_Exercise directions:_
Report each line of the entries that includes "Lernen" by copying it.

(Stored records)
==================================================

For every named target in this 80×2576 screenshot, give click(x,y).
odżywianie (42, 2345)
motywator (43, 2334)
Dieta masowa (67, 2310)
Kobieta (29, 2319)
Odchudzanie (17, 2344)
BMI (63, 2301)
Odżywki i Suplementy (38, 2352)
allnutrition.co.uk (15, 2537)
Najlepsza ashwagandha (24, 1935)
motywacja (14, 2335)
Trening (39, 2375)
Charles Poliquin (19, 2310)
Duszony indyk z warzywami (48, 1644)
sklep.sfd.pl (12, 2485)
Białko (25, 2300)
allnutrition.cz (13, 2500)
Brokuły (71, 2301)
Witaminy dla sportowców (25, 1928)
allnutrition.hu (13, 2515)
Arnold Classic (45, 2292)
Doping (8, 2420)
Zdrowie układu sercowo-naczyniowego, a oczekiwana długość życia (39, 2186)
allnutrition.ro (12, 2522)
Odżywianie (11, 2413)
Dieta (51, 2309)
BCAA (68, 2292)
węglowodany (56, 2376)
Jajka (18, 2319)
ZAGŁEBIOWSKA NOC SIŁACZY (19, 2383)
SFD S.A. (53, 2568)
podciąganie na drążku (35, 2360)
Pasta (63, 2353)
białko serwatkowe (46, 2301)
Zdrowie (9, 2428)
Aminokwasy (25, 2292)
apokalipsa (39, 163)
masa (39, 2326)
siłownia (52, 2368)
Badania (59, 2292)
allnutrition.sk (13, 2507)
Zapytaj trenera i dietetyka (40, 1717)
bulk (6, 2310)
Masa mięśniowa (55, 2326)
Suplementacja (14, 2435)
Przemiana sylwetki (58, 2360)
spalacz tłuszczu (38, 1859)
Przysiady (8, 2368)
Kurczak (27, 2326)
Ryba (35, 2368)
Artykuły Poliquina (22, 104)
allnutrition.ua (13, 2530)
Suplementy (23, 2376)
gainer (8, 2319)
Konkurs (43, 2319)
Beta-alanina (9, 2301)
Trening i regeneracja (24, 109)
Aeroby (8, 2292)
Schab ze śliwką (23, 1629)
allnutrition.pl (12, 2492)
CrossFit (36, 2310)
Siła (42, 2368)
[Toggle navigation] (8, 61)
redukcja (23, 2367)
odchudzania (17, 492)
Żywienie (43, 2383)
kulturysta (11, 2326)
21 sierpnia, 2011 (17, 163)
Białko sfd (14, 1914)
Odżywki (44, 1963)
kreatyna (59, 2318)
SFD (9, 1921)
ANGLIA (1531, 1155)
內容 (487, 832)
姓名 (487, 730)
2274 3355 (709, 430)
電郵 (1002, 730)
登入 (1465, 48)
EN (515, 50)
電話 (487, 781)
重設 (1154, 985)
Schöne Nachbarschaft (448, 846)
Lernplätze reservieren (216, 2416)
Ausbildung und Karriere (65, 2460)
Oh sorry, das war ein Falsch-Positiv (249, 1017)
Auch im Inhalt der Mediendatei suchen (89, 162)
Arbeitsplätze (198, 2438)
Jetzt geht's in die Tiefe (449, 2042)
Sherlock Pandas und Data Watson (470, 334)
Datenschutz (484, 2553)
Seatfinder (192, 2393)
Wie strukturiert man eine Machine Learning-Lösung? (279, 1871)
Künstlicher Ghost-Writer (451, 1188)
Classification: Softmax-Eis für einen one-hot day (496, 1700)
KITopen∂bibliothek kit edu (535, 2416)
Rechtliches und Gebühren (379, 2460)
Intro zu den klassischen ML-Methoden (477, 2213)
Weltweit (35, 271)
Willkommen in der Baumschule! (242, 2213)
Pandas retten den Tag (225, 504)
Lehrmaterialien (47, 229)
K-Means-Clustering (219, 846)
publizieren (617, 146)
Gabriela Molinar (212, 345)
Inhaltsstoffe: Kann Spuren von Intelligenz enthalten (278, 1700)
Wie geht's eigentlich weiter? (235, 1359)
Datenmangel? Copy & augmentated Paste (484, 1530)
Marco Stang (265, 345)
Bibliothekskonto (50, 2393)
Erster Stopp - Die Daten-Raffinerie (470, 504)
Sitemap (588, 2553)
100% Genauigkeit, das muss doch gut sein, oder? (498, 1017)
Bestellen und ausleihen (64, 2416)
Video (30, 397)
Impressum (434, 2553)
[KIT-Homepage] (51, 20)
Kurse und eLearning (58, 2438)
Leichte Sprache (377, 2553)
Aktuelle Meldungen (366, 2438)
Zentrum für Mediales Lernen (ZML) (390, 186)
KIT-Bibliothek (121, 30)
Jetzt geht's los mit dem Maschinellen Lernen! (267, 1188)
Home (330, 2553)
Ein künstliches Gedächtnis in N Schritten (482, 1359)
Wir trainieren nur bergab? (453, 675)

==================================================

_Response to this task:_
Zentrum für Mediales Lernen (ZML) (390, 186)
Jetzt geht's los mit dem Maschinellen Lernen! (267, 1188)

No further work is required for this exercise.